If his lawyer would argue (and a good lawyer probably should) that "he did no harm to anyone, of course it's illegal but he didn't mean to hurt anything and he did not, so let's not throw the book at him" - it could influence the outcome. In this case, the judge didn't buy it.
You can't compare this to $10 vs. $100000K because the actual damage done here versus him doing the same thing to the servers of a small company is not x10000 the size, if that makes sense. The harm caused in both cases is negligible.
I suppose you could count the large amount of time facebook probably had to spend going through their systems to make sure they were clean. Surely the money for their security team was already spent though?
Also, isn't messing around with the records of a small business somewhere that probably doesn't even have proper backups actually more potentially damaging than poking at part of a globally distributed, multiply redundant decentralised system like facebook?
It was really the way the judge chose to phrase that whole bit that annoyed me to be honest.
Surely the money for their security team was already spent though?
I doubt Facebook's security team is just sitting idly waiting for an attacker to give them something to do. Each hour devoted to this is an hour they can't use for other tasks, besides the possibility of having to pay overtime.
You do realize there are people in jail in California for life for stealing very small amounts, due to the "3 strikes law", where as the people responsible for sucking billions out of the US economy... well, none of them have gone to jail. (I did read about someone that did go to jail, but he was a low-level actor... it was clear it was a sacrificial lamb).

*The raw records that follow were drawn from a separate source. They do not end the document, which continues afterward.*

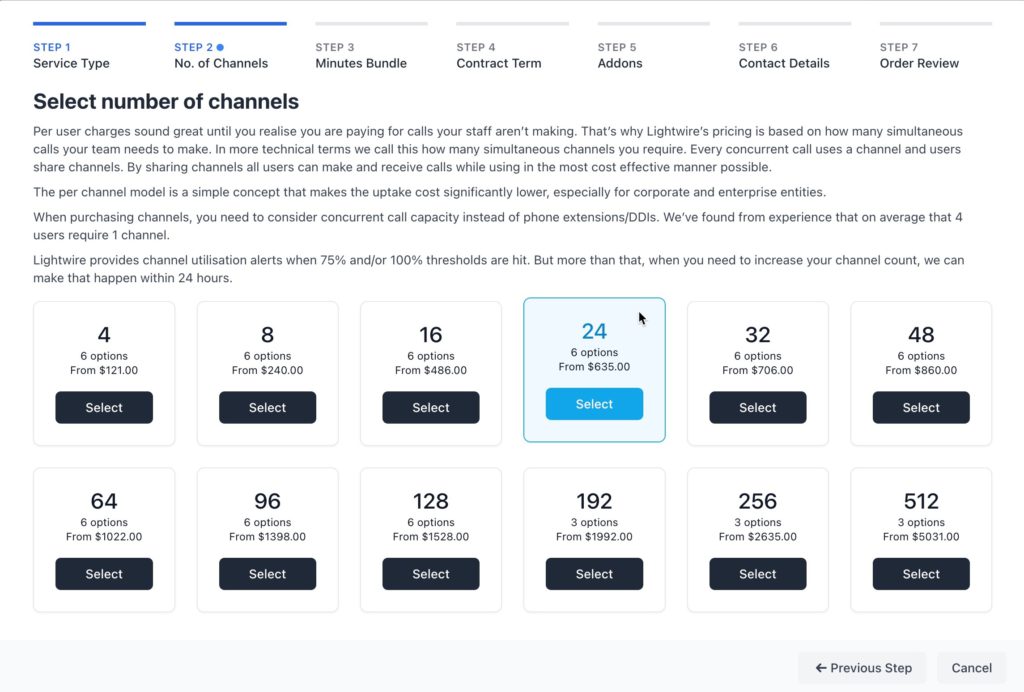Pick the 32 channels Select button

click(x=758, y=407)
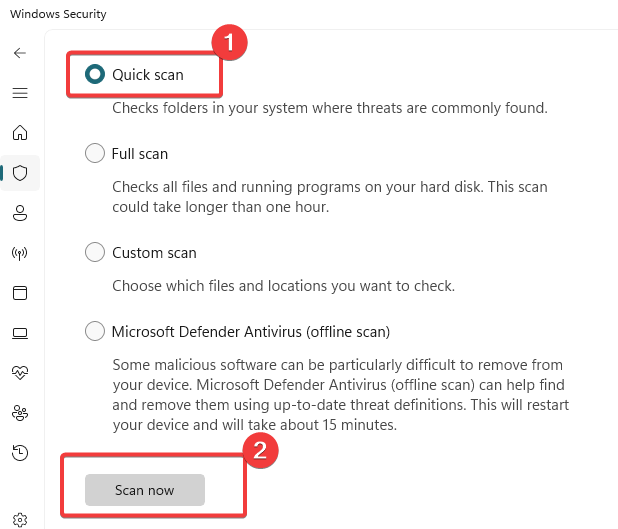Image resolution: width=618 pixels, height=529 pixels.
Task: Open Device performance & health heart icon
Action: pyautogui.click(x=20, y=373)
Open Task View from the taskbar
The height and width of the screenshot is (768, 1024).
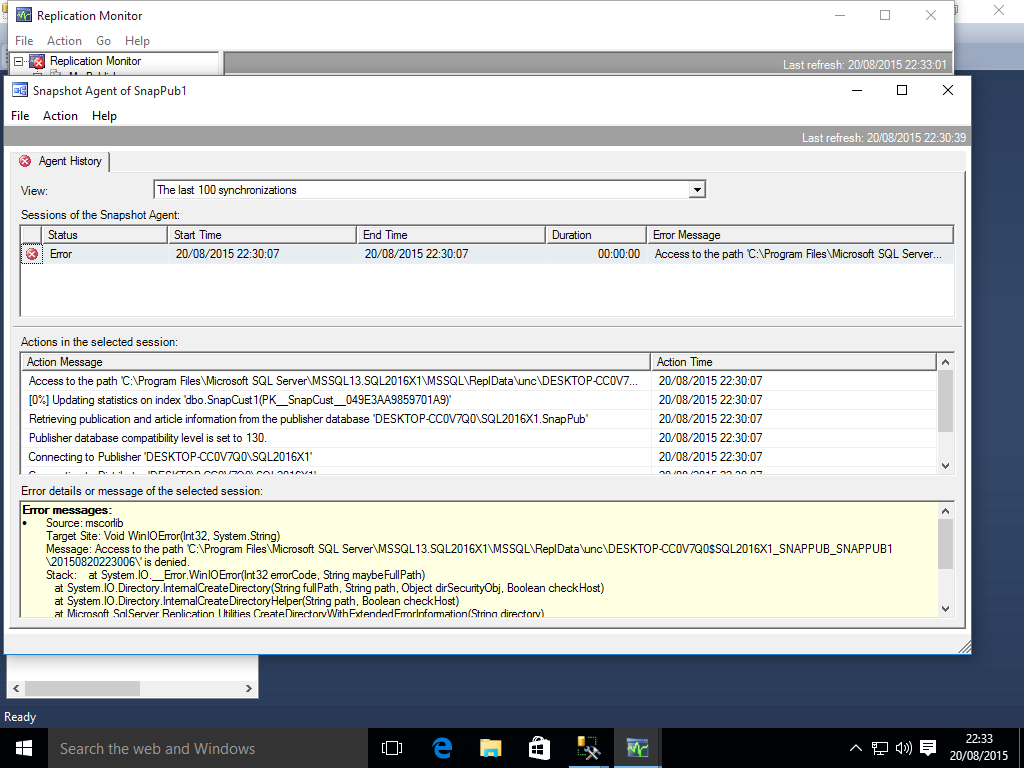392,748
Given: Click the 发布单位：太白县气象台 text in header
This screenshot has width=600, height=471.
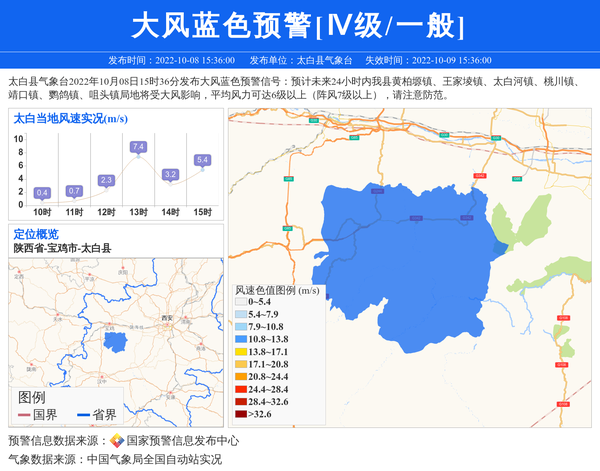Looking at the screenshot, I should pyautogui.click(x=301, y=60).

I know and do realize. I know there are people in jail in California for not stealing anything at all but enjoying in their privacy some activities that the government does not condone and considers bad for them, so it puts them in jail, which is obviously much better for them. I realize all the sad state of it. I'm just noting one small point that the size of the harm does matter and always had and will matter in the court, whatever we may be thinking about it.
Even sacrificing lambs is useful - with time, the bigger fish will find very hard to get enough sacrificial lambs and the lambs themselves may start demanding larger rewards for their sacrifice.